Cardiovascular disease affects approximately 60% of the adult population over the age of 65 and represents the number one cause of death in the United States.
Coronary atherosclerosis is responsible for the vast majority of the cardiovascular events, and a number of cardiovascular risk factors have been identified. In recent years, it has become clear that
insulin resistance and endothelial dysfunction play a central role in the pathogenesis of
atherosclerosis. Much evidence supports the presence of
insulin resistance as the fundamental pathophysiologic disturbance responsible for the cluster of metabolic and cardiovascular disorders, known collectively as the
metabolic syndrome. Endothelial dysfunction is an important component of the metabolic or
insulin resistance syndrome and this is demonstrated by inadequate vasodilation and/or paradoxical vasoconstriction in coronary and peripheral arteries in response to stimuli that release
nitric oxide (NO). Deficiency of endothelial-derived NO is believed to be the primary defect that links
insulin resistance and endothelial dysfunction. NO deficiency results from decreased synthesis and/or release, in combination with exaggerated consumption in tissues by high levels of reactive
oxygen (ROS) and
nitrogen (RNS) species, which are produced by cellular disturbances in
glucose and lipid metabolism. Endothelial dysfunction contributes to impaired
insulin action, by altering the transcapillary passage of
insulin to target tissues. Reduced expansion of the capillary network, with attenuation of microcirculatory blood flow to metabolically active tissues, contributes to the impairment of
insulin-stimulated
glucose and lipid metabolism. This establishes a reverberating negative feedback cycle in which progressive endothelial dysfunction and disturbances in
glucose and lipid metabolism develop secondary to the
insulin resistance. Vascular damage, which results from
lipid deposition and oxidative stress to the vessel wall, triggers an inflammatory reaction, and the release of
chemoattractants and
cytokines worsens the
insulin resistance and endothelial dysfunction.From the clinical standpoint, much experimental evidence supports the concept that
therapies that improve
insulin resistance and endothelial dysfunction reduce cardiovascular morbidity and mortality. Moreover, interventional strategies that reduce
insulin resistance ameliorate endothelial dysfunction, while interventions that improve tissue sensitivity to
insulin enhance vascular endothelial function. There is general agreement that aggressive
therapy aimed simultaneously at improving
insulin-mediated
glucose/lipid metabolism and endothelial dysfunction represents an important strategy in preventing/delaying the appearance of
atherosclerosis.

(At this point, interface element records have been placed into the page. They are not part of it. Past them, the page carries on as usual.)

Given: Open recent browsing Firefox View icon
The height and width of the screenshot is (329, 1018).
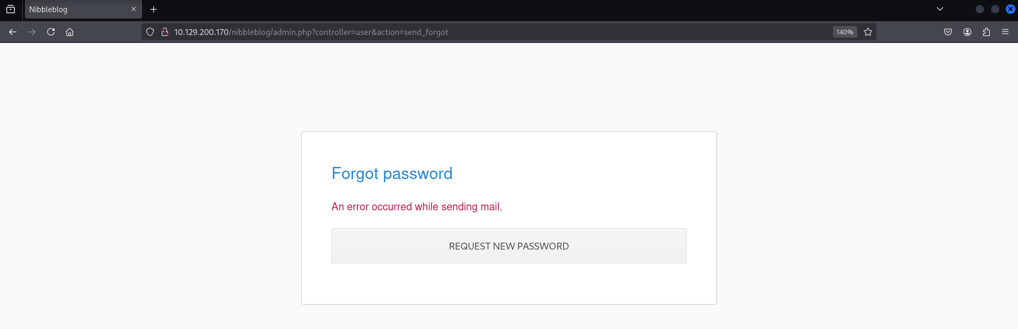Looking at the screenshot, I should 11,9.
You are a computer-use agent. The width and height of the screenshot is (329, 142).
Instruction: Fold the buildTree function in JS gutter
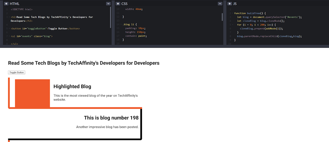pos(232,13)

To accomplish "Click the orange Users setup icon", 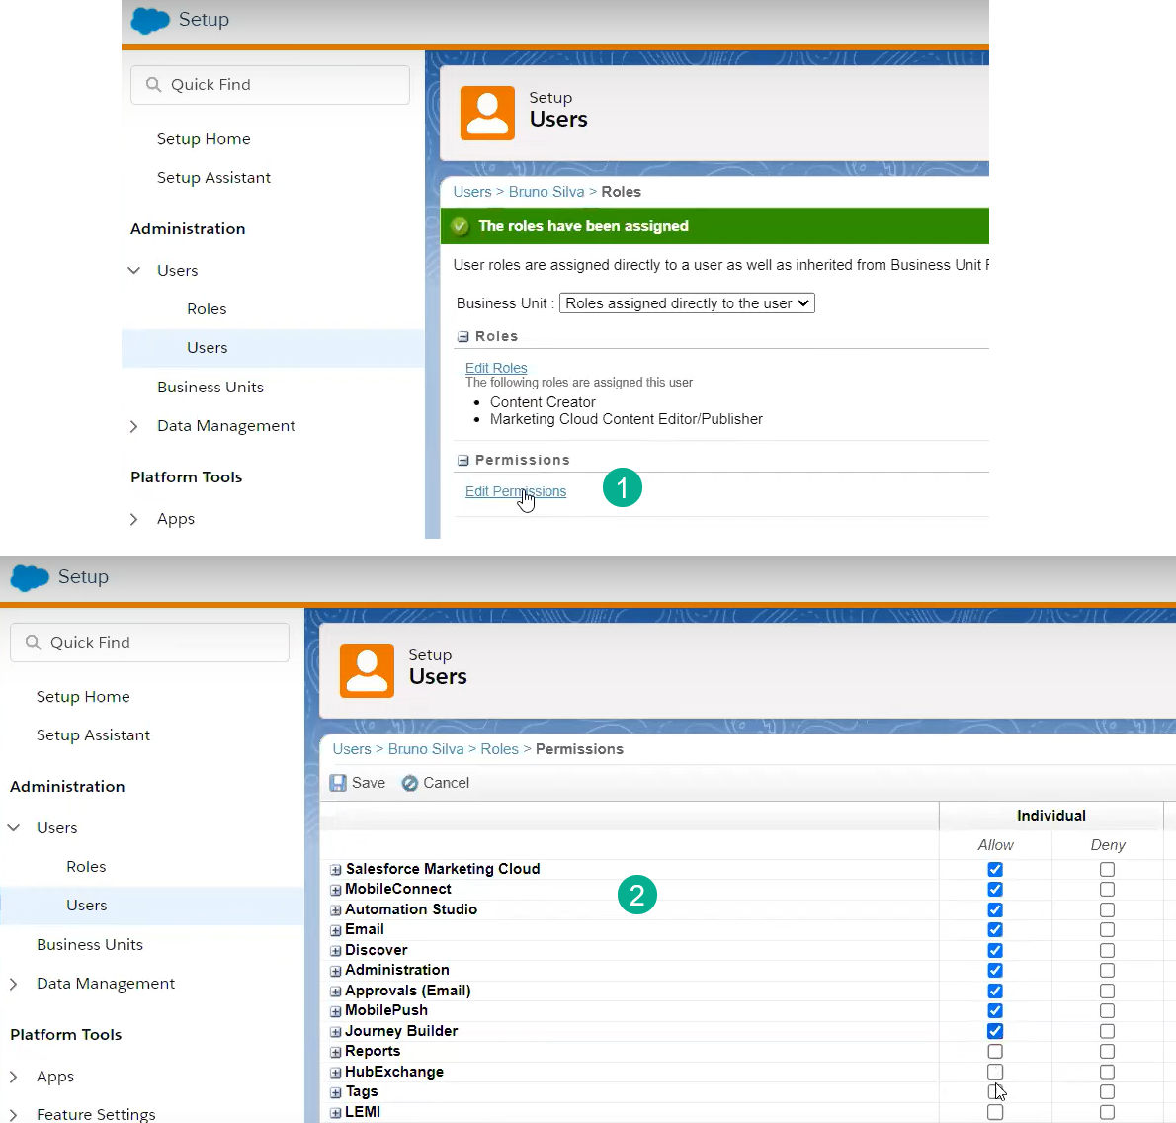I will (367, 671).
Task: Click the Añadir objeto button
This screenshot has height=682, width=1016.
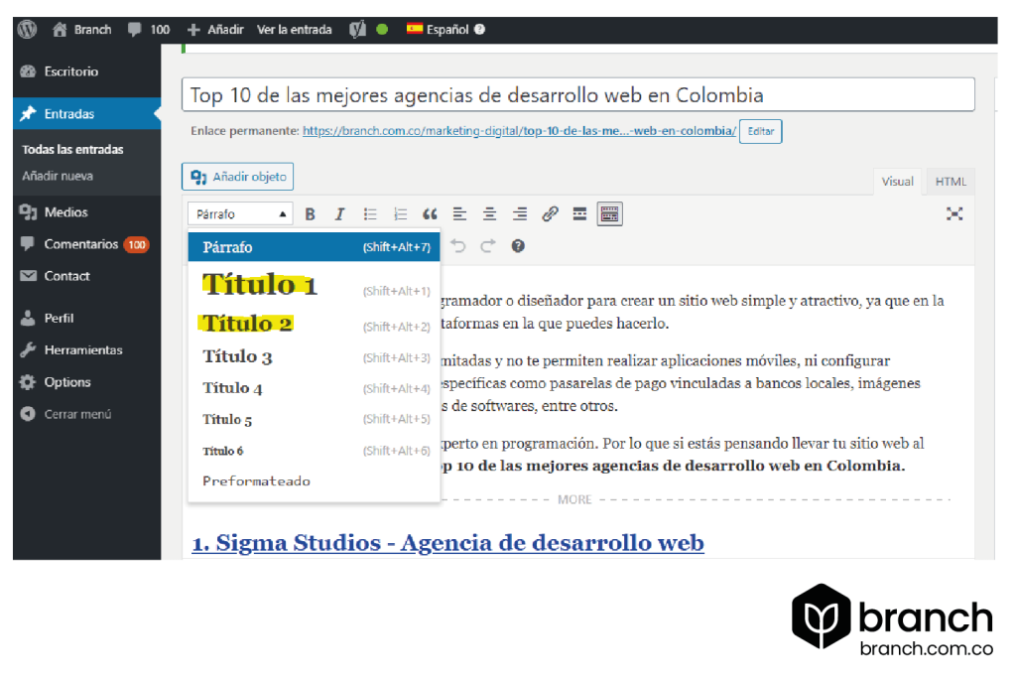Action: click(x=237, y=176)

Interventions that 1 correct
carbohydrate and lipid metabolism, 2 improve
insulin resistance, 3 reduce blood pressure and restore vascular reactivity, and 4 attenuate procoagulant and inflammatory responses in adults with a high risk of developing
cardiovascular disease reduce cardiovascular morbidity and mortality. Whether these benefits hold when the same prevention strategies are applied to younger, high-risk individuals remains to be determined.